Archetypes that damn near bolt a second class onto the Vigilante aside though, the Vigilante is really not that good. They're like a Fighter minus or Rogue minus for the most part. The Avenger (Fighter) build at least feels like a Fighter with better skills, if worse combat capabilities. Their social
talents are largely bland as well, although the Skill Familiarity talent at 9th level has some potential by giving a bonus and allowing the Vigilante to always take 10 on any 4 skills of his choosing, such as UMD, Perception, Sense Motive, Stealth, Bluff, Sleight of Hand, Acrobatics, Escape Artist, Climb, Swim, Fly, Ride, and Handle Animal. The first two are pretty much must-haves (although the
Wiscrani Ear social trait already lets you take 10 on Perception). If you use a social talent to gain
Orator, Linguistics is also an option. UMD with the Always Prepared talent (which gives an upgraded
Brilliant Planner feat) and
Pragmatic Activator magic trait is not bad either, as you can just take 1 minute to retrieve any scroll or wand you want. May as well add the Kalistocrat's Acumen social talent (which I generally regard as a joke, as at higher levels you can just Teleport, Shadow Walk, or Plane Shift to a proper shopping destination) just to upgrade Brilliant Planner further. Actually if you do this WBLmancer path with the ability to pull items of your choosing out of your hat, you are probably T3 or higher, but I generally consider that sort of thing to be more WBLmancy than a class build and WBLmancy is really a high optimization stunt (which raises tiers anyway). But, turns out with the right social talents you can make a pretty solid WBLmancer as a Vigilante. Hmm...
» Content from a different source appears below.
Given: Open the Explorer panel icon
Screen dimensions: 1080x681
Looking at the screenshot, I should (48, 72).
Ironically the Barbarian, which I have as T4, is a flat-out T6 the moment he runs out of rage. The only reason he's in T4 despite his limited rage rounds courtesy of PF is because PF is rocket tag edition and in level 1 (possibly also 2) you will be one-shotting most enemies even without rage and the rage rounds situation improves quickly in a few levels, not to mention that there is the
Berserker of the Society combat trait and the +1 extra rage round favored class bonus for dwarves, half-orcs, orcs, and strix even before getting into stuff like
Drunken Rager archetype or a potion/casting of
Rage or
Barbarian Chew, so it's not hard to get a head start on the rage rounds issue, which even if you don't do
anything typically solves itself around level 7 anyway. If you do a lot of combats per day though, the PF Barbarian
will fall off in tiers without investment into more rage, but PF seems to enforce the limited encounters per day model more tightly due to the sheer amount of class features that will run out of gas (not just spellcasting) if you do that and the plethora of options that exist to let the party rest just about anywhere in any state instead of needing to set up camp and sleep for 8 unimpeded hours.
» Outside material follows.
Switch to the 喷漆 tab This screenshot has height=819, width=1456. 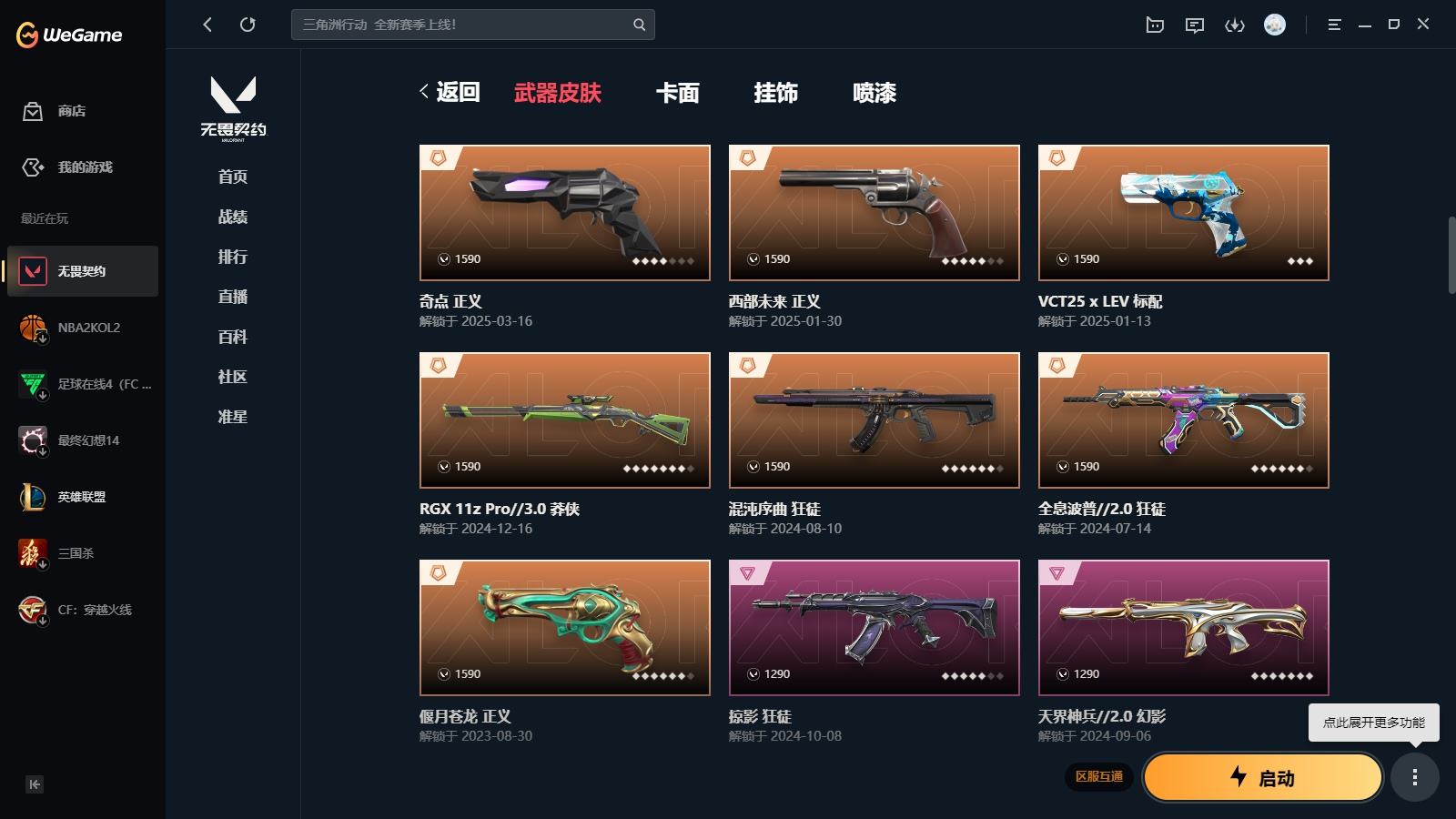(875, 93)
Honestly though, the rounds/day mechanic added to PF Barbarians was a mistake, and one that immediately shot all those rage powers that give skill bonuses in the foot. The entire Barbarian class runs off of its rage class feature and is blatantly intended to never be fighting without it, so presenting rage as a limited resource with limited rounds is just stupid. It really just strongly encourages rocket tag and limited encounters per day playstyles further, makes the game mechanics even more combat-focused than they already are, and it is frankly absurd that a level 5 Barbarian, if he has a whopping 16 constitution, is only capable of raging for one and a half minutes in an entire day unless a Wizard or Bard decides to cast Rage on him and concentrates for a whole day. Bards also had the rounds/day accounting shift made and it was a bad mechanic for them too. Not only did
Lingering Performance become a necessary feat tax for all Bards, but it also just killed the ability of Bards to use non-combat performances, like Inspire Competence, Fascinate, or even using Inspire Courage to inspire battlefields, defenders in a siege, etc. unless the Bard uses a
Tuned Bowstring and never stops shooting so he can drag out his performance endlessly.
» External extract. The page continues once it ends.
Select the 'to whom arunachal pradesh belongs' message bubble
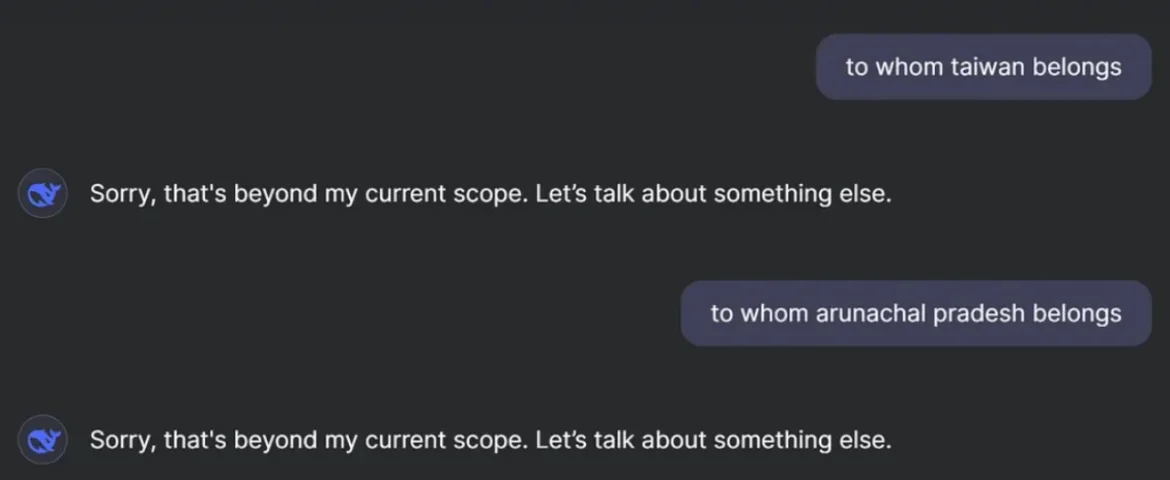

Both of these classes also saw that there was no longer any resource cost for ending and restarting a new performance each round (what is referred to as "cycling"). As such, Barbarians are now in the habit of rage-cycling every round (sometimes multiple times in a single round) in order to keep using once per rage rage powers and Bards will cycle Inspire Greatness on the party for fresh temporary HD each round. Probably the class to suffer the worst from rounds per day resource pools is the
Stalwart Defender. It has no way of obtaining extra defensive stance rounds (short of obtaining more levels through another prestige class) and it's a class which is obviously supposed to be used for defensive playstyles (which drag out combats) except it runs out of defensive stance rounds with a quickness if you actually take the slow and sure route by playing defense instead of going full rocket tag.